1

I scraped news article titles and URLs, and stored the titles and urls in a tsv file as plain text. For some reason, the scraper I use converts some characters (€ for example) into hexacode. I have tried to change this on the scraper side, but no luck. What I want, is to change the hexacode into the actual character, so that I can load the actual strings into a Postgres database.

An example could be the following string: Motorists could be charged for every mile they drive to raise €35bn, which should be stored in the db as Motorists could be charged for every mile they drive to raise €35bn

What I have tried so far is find all hexacodes in the file, strip off the &#x parts, and convert the hexacode into the actual character with in the € case:

s_decoded = bytes.fromhex("20AC").decode('ascii')

and

s_decoded = bytes.fromhex("20AC").decode('utf-8')

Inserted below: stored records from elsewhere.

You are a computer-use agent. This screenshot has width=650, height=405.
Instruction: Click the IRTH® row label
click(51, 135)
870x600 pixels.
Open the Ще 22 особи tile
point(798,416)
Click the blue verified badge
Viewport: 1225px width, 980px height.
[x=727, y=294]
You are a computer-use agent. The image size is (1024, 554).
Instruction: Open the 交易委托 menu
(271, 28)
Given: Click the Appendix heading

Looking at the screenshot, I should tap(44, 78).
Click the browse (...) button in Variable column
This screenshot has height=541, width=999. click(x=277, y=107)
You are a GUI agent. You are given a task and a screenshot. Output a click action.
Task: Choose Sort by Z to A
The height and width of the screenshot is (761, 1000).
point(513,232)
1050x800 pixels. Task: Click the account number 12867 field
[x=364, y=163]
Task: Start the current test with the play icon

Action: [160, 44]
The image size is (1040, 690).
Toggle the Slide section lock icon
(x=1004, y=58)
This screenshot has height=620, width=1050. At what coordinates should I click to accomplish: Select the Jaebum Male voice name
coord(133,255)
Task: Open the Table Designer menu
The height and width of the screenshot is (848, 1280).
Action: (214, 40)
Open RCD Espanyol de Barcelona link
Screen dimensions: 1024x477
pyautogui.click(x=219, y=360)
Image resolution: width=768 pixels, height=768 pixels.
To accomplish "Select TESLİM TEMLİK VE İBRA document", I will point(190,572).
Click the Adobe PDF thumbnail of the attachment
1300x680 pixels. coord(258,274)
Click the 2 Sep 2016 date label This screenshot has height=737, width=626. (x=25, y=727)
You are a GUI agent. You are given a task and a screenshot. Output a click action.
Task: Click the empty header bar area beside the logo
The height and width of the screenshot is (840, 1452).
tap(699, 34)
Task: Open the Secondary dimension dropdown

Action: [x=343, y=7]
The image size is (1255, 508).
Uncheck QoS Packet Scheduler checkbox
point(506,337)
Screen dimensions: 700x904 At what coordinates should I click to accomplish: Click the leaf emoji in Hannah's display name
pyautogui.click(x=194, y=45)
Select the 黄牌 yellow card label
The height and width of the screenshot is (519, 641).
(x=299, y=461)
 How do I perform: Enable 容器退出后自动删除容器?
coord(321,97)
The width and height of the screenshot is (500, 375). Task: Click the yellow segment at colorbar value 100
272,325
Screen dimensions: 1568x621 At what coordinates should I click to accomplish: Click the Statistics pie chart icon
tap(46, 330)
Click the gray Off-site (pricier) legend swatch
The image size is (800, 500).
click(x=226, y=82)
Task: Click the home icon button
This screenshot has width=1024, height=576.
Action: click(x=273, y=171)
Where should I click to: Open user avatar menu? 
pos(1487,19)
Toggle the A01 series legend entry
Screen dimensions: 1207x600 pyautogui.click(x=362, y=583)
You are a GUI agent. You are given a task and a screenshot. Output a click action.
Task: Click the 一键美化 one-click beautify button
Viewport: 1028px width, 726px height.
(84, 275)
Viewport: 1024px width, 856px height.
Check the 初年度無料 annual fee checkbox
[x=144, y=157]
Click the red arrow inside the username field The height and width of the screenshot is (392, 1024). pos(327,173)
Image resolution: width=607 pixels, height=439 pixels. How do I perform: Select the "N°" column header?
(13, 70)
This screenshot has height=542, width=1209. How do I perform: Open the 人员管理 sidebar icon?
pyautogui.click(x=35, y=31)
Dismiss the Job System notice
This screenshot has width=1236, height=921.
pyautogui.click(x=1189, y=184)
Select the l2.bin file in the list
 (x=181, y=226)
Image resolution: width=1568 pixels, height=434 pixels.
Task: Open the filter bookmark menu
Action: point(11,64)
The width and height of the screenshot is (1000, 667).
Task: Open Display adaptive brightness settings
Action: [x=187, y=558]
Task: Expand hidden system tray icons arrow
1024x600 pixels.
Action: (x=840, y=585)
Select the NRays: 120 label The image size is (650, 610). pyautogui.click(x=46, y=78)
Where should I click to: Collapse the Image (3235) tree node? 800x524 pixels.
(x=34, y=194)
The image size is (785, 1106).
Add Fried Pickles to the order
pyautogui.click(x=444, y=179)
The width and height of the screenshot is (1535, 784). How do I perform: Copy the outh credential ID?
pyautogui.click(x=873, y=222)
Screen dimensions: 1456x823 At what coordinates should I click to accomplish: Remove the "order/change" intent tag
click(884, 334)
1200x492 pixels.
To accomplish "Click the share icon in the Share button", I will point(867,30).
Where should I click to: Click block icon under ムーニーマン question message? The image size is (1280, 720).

which respectively give the errors: UnicodeDecodeError: 'ascii' codec can't decode byte 0xac in position 1: ordinal not in range(128) and UnicodeDecodeError: 'utf-8' codec can't decode byte 0xac in position 1: invalid start byte.

I have been going over loads of previous questions on here, but just can't seem to figure out why this is happening in my case. Sorry if this is a duplicate, but if someone could then point me to what would solve my problem, that would be much appreciated.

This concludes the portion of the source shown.